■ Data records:
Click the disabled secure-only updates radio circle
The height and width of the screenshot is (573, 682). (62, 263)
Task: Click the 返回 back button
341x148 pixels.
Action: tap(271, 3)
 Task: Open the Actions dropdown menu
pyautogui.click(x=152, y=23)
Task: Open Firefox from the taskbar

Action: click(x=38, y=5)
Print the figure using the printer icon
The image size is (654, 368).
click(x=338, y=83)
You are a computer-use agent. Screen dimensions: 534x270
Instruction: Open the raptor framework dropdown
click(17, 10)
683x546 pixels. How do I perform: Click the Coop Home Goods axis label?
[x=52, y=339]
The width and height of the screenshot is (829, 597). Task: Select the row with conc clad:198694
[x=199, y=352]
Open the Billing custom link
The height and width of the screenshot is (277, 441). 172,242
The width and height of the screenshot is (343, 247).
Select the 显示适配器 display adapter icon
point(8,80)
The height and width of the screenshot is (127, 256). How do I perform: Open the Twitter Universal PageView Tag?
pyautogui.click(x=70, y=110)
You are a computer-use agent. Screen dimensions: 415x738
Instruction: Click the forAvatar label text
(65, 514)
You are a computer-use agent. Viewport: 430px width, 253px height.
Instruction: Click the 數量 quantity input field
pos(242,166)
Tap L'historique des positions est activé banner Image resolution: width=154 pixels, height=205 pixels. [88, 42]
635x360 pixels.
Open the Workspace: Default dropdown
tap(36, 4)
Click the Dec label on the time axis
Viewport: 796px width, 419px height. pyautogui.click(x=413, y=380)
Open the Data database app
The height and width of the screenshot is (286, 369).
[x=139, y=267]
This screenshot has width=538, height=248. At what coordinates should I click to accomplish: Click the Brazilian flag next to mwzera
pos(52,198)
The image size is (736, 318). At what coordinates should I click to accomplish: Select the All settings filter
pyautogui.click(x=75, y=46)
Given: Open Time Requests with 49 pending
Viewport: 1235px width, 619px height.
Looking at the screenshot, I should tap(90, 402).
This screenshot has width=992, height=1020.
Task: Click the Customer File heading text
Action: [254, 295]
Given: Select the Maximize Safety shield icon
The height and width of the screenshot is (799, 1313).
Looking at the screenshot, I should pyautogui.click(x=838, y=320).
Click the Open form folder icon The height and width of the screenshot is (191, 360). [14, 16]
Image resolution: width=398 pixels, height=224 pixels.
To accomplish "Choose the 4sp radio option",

■ WORK ORDER: List, from the entries above, every line in which the word "Given" shows up.

■ EXERCISE ANSWER:
Given: Open Time Requests with 49 pending
Given: Select the Maximize Safety shield icon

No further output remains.